By 1914 mechanized military had proven to be more than a match for non-mechanized forces.
By 1914 machines of war dominated battlefields in ways humans could not. The age of mechanized warfare had arrived.

My words have not been researched and should include a footnote. I am only attempting to rewrite what I think you are trying to say. If you use my words, please prove them first as I don't know much about mechanization in 1914. :)

I found your papers to be engaging, educational, and easy to read. This one sentence sticks out because it opens the second paper.

Thanks for the history lesson. :)
 

AkimboGlueGuns

Biplane Guy
Mentor
#9
Yeah, that should have gotten fixed a while ago. When it was turned in I did a final edit on all of those papers, so that sentence might be changed in my google drive.
 

cranialrectosis

Faster than a speeding faceplant!
Mentor
#10
Sorry, I hadn't realized how old the thread was. I wonder why it showed up in new posts today...

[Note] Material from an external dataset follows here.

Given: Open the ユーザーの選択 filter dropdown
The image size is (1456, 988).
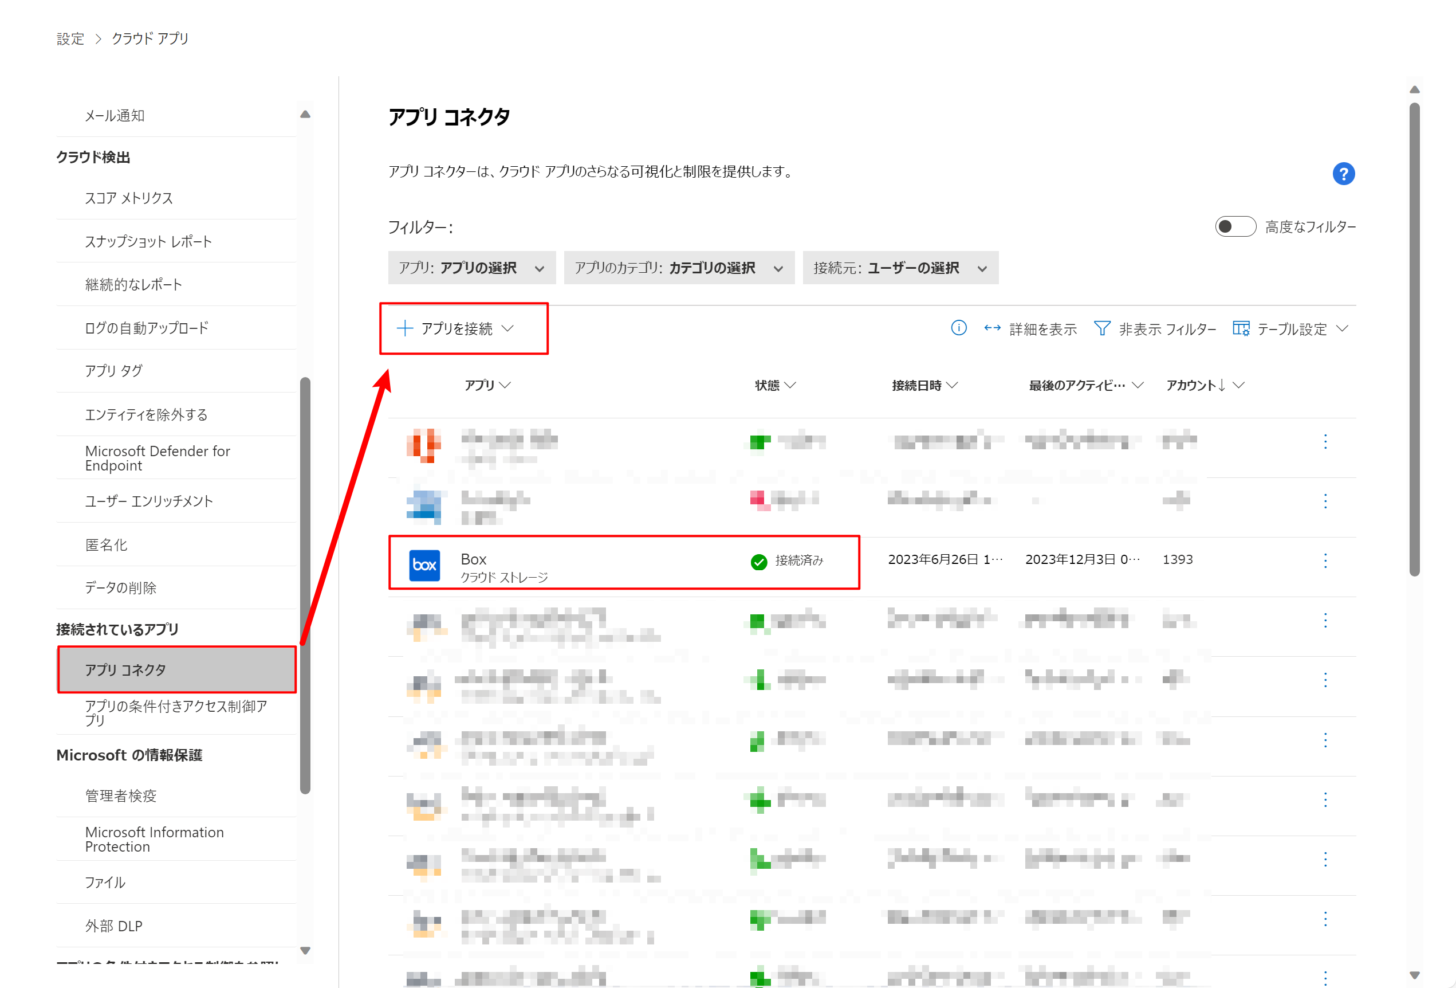Looking at the screenshot, I should (900, 268).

Still made for a good read this morning. :)
 

Craftydan

Hostage Taker of Quads
Staff member
Moderator
Mentor
#11
CR,

A spammer posted an ad, bumping it up in the threads long enough for you to reply . . . then they got banned and deleted, and the now missing post makes it look like you took a turn for Necro-posting. You'd have to be a mod to see the gap.


Agreed -- cool papers to read :)
 

cranialrectosis

Faster than a speeding faceplant!
Mentor
#12
I have been playing on linux and KSP forums lately. I am CONSTANTLY reminded how unusually well this forum is moderated.

Just keep on banning spammers and kicking cybera$$ please. :)
 

AkimboGlueGuns

Biplane Guy
Mentor
#13
+1 for the great mods.

You do KSP stuff? You should look up Robbaz on YT (if you don't mind swearing/other not-so-family-friendly moments.) The shenanigans he does in KSP is hilarious.